Diabète et éjaculation précoce, une certaine corrélation
Bien que la prévalence de l'éjaculation précoce soit comparable chez les hommes jeunes, qu'ils soient ou non atteints de diabète de type I, il existe une corrélation entre une plus grande variabilité glycémique dans le domaine de l'hypoglycémie et ce trouble sexuel. L'article émane d'une équipe italienne et vient d'être publié dans le Journal of Sexual Medicine.
Des chercheurs de l'Université de Naples ont analysé la prévalence de l'éjaculation précoce chez des hommes jeunes présentant un diabète de type I. Les données provenaient de 100 sujets diabétiques de type I âgés de moins de 40 ans et elles ont été comparées avec celles de 51 sujets contrôle sans diabète.
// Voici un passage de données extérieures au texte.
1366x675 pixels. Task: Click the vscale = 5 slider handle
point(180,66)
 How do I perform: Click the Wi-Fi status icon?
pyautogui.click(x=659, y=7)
Outils d'analyse et sous-groupes
Dans un sous-groupe de 30 patients diabétiques (20 patients présentant un problème d'éjaculation précoce et 10 n'en présentant pas), la variabilité des taux sanguins de glucose a également été évaluée. Pour déterminer la présence d'une éjaculation précoce, deux outils diagnostiques étaient utilisés: le PEDT (Premature Ejaculation Diagnostic Tool) et le temps de latence moyen d'éjaculation intravaginale estimé par le patient lui-même (self assessed IELT ou Intravaginal Ejaculation Latency Time). La variabilité des taux de glucose sanguins a été évaluée par l'intermédiaire d'un monitoring continu de la glycémie. Ont été ainsi calculés, l'amplitude moyenne des excursions glycémiques, des indices de risque d'hypo- ou d'hyperglycémie (Low Blood Glucose Index ou LBGI et High Blood Glucose Index ou HBGI) standard des taux sanguins de glucose .
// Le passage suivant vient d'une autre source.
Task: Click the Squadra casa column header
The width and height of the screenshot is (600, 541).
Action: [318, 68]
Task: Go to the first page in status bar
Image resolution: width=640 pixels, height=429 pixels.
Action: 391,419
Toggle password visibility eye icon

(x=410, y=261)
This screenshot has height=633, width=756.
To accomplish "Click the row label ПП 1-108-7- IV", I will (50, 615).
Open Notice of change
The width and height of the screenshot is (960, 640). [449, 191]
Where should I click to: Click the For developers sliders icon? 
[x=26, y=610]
Pas d'influence globale du diabète de type I
Les résultats de l'analyse ne montrent aucune différence significative de la prévalence de l'éjaculation précoce dans les groupes étudiés. Des scores pathologiques de PEDT et d'IELT ont été observés chez 24% des patients diabétiques et chez 23,5% des sujets non diabétiques. Le taux d'hémoglobine glycosylée (HbA1) était, par contre, significativement associé avec le score PEDT (p=0.006), ainsi qu'avec le score IELT (p=0.01). Une corrélation a été mise en évidence entre le score PEDT et des indices LBGI (p=0.01) mais non avec la déviation standard des taux de glucose sanguin (BGSD ; p=0.6), l'amplitude moyenne des excursions glycémiques (MAGE ; p=0.4) ou des indices HBGI (p=0.6) dans le sous-groupe évalué pour la variabilité de la glycémie.
Corrélation avec la variabilité glycémique
Les auteurs concluent, dès lors, que chez les patients diabétiques de type I présentant un problème d'éjaculation précoce, la variabilité glycémique dans le domaine de l'hypoglycémie est associée de manière statistiquement significative au score PEDT.